- Episode no.: Season 2 Episode 3
- Directed by: Paul Edwards
- Written by: J. J. Philbin
- Production code: 203
- Original air date: 8 October 2007

Guest appearances
- David Anders as Takezo Kensei; Nicholas D'Agosto as West Rosen; Holt McCallany as Ricky; Eriko as Yaeko; Shalim Ortiz as Alejandro Herrera; Rachel Kimsey as Candice Wilmer; Katie Carr as Caitlin; Dianna Agron as Debbie Marshall; Adair Tishler as Molly Walker; TW Leshner as Derek; Hector Luis Bustamante as Garcia; Nichelle Nichols as Nana Dawson; Stephen Tobolowsky as Bob Bishop; Dominic Keating as Will; Adetokumboh McCormack as Tuko; Mark Colson as Mr. Zern; Tohoru Masumune as Mr. Egami;

Episode chronology
| ← Previous "Lizards" | Next → "The Kindness of Strangers" |
- Heroes season 2

= Kindred (Heroes) =

"Kindred" is the third episode of the second season of the NBC superhero drama series Heroes. The episode was written by J. J. Philbin and was directed by Paul Edwards. It originally aired on October 8, 2007.

==Plot==
Sylar awakens on an island beach, disoriented, next to a woman named Michelle. She explains that she is Candice Wilmer in disguise, and that she is creating the illusion of a tropical paradise while he is recovering from surgeries following his injury.

Sylar is dubious, so she dispels the illusion to reveal that they are actually in a small shack in the middle of a forest. While recovering, Sylar discovers that he cannot use any of the abilities he acquired. Michelle explains that his powers will return, with her assistance, but that his wound must heal first.

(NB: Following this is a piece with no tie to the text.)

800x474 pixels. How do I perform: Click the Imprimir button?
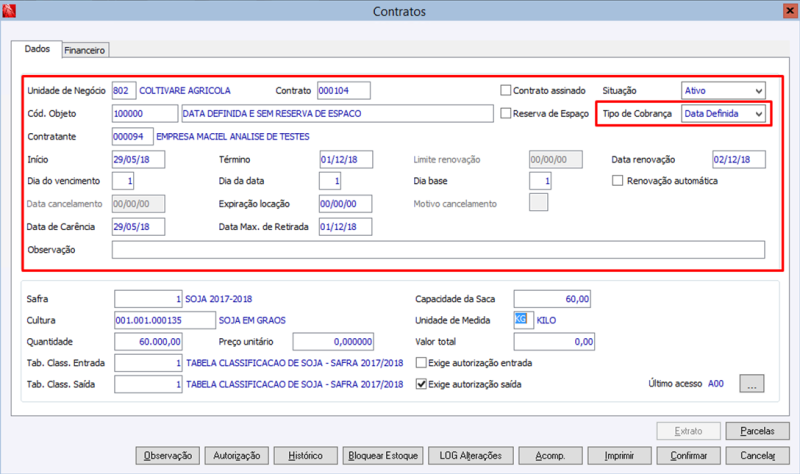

Peter Petrelli tries to figure out how to control his powers, aiding Ricky and his gang in the theft of a large amount of cash. Ricky's brother Will, however, turns traitor and holds Ricky at gunpoint, demanding the money. He shoots Peter twice when he tries to intervene and continues to demand the money, but is surprised when Peter quickly regenerates and uses telekinesis to hold him against the wall, choking him. Due to Caitlin's pleadings, Peter stops short of killing Will.

Maya and Alejandro are still on the run. It's the next day and the two are in an active search to gain a car to get them to the border. When Alejandro tries to break into a random parked car, he and his sister are caught by the police, and the two make a beeline for the alleyway.

Maya manages to evade the police by getting over the chainlink fence, but her brother isn't so fortunate; he gets arrested and brought down to the station. While at the station, Alejandro sees on a wanted poster that he and his sister are wanted for homicide.

Noah explains to Mohinder he'll protect the latter as long as he's alive. After seeing the subject of the eighth painting, Mohinder takes a snapshot of it with his cellphone and sends it to him, remarking "that's what I'm afraid of."

When the painting is shown, it appears to depict Noah's bloody corpse, complete with a bullet hole through his eye.

In the background, Claire is embracing and kissing a shadowed figure.

Quickly shrinking the image down when Claire comes in the room, he greets her briefly.

After she leaves, the episode ends with Noah still contemplating the ominous painting on his computer screen.

==Production details==
- This episode marks the first appearance of Niki Sanders, Micah Sanders, and Sylar in the second season.
- As of this episode, Zachary Quinto (Sylar) is now credited as a series regular.

==Critical reception==
In the 18-49 demographic, "Kindred" earned a 5.1/12 ratings share. This episode was watched by 10.91 million people.

Sean O'Neal of The A.V. Club gave the episode a B.